--- Material provided Enclosed Below ---

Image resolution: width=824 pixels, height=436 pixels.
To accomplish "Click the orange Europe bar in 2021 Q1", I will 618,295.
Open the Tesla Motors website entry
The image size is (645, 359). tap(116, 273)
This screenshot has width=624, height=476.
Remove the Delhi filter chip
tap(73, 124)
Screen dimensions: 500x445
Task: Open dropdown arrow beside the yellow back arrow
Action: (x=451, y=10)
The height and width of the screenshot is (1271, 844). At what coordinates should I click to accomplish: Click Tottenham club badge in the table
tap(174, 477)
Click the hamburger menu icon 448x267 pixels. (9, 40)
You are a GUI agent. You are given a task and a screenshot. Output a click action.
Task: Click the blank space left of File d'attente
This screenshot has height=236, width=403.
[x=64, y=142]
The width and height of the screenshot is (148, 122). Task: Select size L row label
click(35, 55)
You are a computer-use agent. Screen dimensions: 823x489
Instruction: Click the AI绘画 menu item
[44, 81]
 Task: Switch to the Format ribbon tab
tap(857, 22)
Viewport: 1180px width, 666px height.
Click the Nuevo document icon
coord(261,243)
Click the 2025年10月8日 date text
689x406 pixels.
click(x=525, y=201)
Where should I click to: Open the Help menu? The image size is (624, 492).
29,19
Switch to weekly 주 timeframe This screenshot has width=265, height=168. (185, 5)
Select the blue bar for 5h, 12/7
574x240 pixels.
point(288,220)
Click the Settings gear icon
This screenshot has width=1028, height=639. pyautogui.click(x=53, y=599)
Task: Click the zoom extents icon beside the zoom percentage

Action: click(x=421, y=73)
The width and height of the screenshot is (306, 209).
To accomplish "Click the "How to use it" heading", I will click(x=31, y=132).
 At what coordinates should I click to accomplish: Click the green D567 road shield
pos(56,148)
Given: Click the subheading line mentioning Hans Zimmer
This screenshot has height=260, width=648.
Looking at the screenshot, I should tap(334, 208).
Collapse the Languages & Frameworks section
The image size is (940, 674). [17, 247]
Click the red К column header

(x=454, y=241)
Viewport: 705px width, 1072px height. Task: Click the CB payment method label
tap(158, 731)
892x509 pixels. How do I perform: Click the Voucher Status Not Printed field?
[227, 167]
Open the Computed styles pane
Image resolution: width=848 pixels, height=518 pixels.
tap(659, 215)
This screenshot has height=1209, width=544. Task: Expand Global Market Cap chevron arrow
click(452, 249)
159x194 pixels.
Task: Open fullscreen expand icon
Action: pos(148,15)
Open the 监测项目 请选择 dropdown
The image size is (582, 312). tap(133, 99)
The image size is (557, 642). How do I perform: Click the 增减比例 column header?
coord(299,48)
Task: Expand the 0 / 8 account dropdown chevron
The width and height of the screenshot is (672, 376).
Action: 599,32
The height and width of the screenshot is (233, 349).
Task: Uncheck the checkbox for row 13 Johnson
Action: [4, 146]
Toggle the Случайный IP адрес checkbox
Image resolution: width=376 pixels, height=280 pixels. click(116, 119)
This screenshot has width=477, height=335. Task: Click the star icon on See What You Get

--- End of Enclosed Material provided ---

= Brief =
Reprint the data above from the opening line to the line holding "Given: Click the", inclusive, and nothing else.

= Problem solution =
Image resolution: width=824 pixels, height=436 pixels.
To accomplish "Click the orange Europe bar in 2021 Q1", I will 618,295.
Open the Tesla Motors website entry
The image size is (645, 359). tap(116, 273)
This screenshot has width=624, height=476.
Remove the Delhi filter chip
tap(73, 124)
Screen dimensions: 500x445
Task: Open dropdown arrow beside the yellow back arrow
Action: (x=451, y=10)
The height and width of the screenshot is (1271, 844). At what coordinates should I click to accomplish: Click Tottenham club badge in the table
tap(174, 477)
Click the hamburger menu icon 448x267 pixels. (9, 40)
You are a GUI agent. You are given a task and a screenshot. Output a click action.
Task: Click the blank space left of File d'attente
This screenshot has height=236, width=403.
[x=64, y=142]
The width and height of the screenshot is (148, 122). Task: Select size L row label
click(35, 55)
You are a computer-use agent. Screen dimensions: 823x489
Instruction: Click the AI绘画 menu item
[44, 81]
 Task: Switch to the Format ribbon tab
tap(857, 22)
Viewport: 1180px width, 666px height.
Click the Nuevo document icon
coord(261,243)
Click the 2025年10月8日 date text
689x406 pixels.
click(x=525, y=201)
Where should I click to: Open the Help menu? The image size is (624, 492).
29,19
Switch to weekly 주 timeframe This screenshot has width=265, height=168. (185, 5)
Select the blue bar for 5h, 12/7
574x240 pixels.
point(288,220)
Click the Settings gear icon
This screenshot has width=1028, height=639. pyautogui.click(x=53, y=599)
Task: Click the zoom extents icon beside the zoom percentage

Action: click(x=421, y=73)
The width and height of the screenshot is (306, 209).
To accomplish "Click the "How to use it" heading", I will click(x=31, y=132).
 At what coordinates should I click to accomplish: Click the green D567 road shield
pos(56,148)
Given: Click the subheading line mentioning Hans Zimmer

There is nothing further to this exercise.